Set problem
Reproduce the following material word for word, without alteration.

..........

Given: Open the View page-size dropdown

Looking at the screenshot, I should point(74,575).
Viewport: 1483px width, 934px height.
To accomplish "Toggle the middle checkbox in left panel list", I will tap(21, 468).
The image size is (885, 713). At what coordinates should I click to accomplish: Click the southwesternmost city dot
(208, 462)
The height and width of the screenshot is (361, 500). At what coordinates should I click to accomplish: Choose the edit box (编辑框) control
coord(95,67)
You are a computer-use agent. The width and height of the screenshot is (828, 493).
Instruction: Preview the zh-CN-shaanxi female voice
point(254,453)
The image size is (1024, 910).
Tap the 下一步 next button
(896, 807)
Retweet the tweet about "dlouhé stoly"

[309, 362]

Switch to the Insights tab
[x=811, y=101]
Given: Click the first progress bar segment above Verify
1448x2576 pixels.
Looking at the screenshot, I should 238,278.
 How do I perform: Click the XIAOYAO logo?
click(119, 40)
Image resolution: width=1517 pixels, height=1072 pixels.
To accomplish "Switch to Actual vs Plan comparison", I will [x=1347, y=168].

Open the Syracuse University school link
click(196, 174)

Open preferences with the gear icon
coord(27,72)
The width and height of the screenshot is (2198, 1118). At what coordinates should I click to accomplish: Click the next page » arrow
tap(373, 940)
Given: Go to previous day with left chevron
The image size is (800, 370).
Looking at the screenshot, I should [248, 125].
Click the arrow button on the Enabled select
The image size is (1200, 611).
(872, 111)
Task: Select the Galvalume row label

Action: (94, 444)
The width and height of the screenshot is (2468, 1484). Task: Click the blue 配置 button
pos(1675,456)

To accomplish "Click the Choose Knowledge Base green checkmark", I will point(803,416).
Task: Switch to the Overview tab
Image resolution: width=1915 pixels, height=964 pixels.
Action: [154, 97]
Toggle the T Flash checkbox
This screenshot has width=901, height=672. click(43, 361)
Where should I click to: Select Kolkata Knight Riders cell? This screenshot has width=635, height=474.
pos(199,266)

..........

Output of the task
Given: Open the View page-size dropdown

Looking at the screenshot, I should point(74,575).
Viewport: 1483px width, 934px height.
To accomplish "Toggle the middle checkbox in left panel list", I will tap(21, 468).
The image size is (885, 713). At what coordinates should I click to accomplish: Click the southwesternmost city dot
(208, 462)
The height and width of the screenshot is (361, 500). At what coordinates should I click to accomplish: Choose the edit box (编辑框) control
coord(95,67)
You are a computer-use agent. The width and height of the screenshot is (828, 493).
Instruction: Preview the zh-CN-shaanxi female voice
point(254,453)
The image size is (1024, 910).
Tap the 下一步 next button
(896, 807)
Retweet the tweet about "dlouhé stoly"

[309, 362]

Switch to the Insights tab
[x=811, y=101]
Given: Click the first progress bar segment above Verify
1448x2576 pixels.
Looking at the screenshot, I should 238,278.
 How do I perform: Click the XIAOYAO logo?
click(119, 40)
Image resolution: width=1517 pixels, height=1072 pixels.
To accomplish "Switch to Actual vs Plan comparison", I will [x=1347, y=168].

Open the Syracuse University school link
click(196, 174)

Open preferences with the gear icon
coord(27,72)
The width and height of the screenshot is (2198, 1118). At what coordinates should I click to accomplish: Click the next page » arrow
tap(373, 940)
Given: Go to previous day with left chevron
The image size is (800, 370).
Looking at the screenshot, I should [248, 125].
Click the arrow button on the Enabled select
The image size is (1200, 611).
(872, 111)
Task: Select the Galvalume row label

Action: (94, 444)
The width and height of the screenshot is (2468, 1484). Task: Click the blue 配置 button
pos(1675,456)

To accomplish "Click the Choose Knowledge Base green checkmark", I will point(803,416).
Task: Switch to the Overview tab
Image resolution: width=1915 pixels, height=964 pixels.
Action: [154, 97]
Toggle the T Flash checkbox
This screenshot has width=901, height=672. click(43, 361)
Where should I click to: Select Kolkata Knight Riders cell? This screenshot has width=635, height=474.
pos(199,266)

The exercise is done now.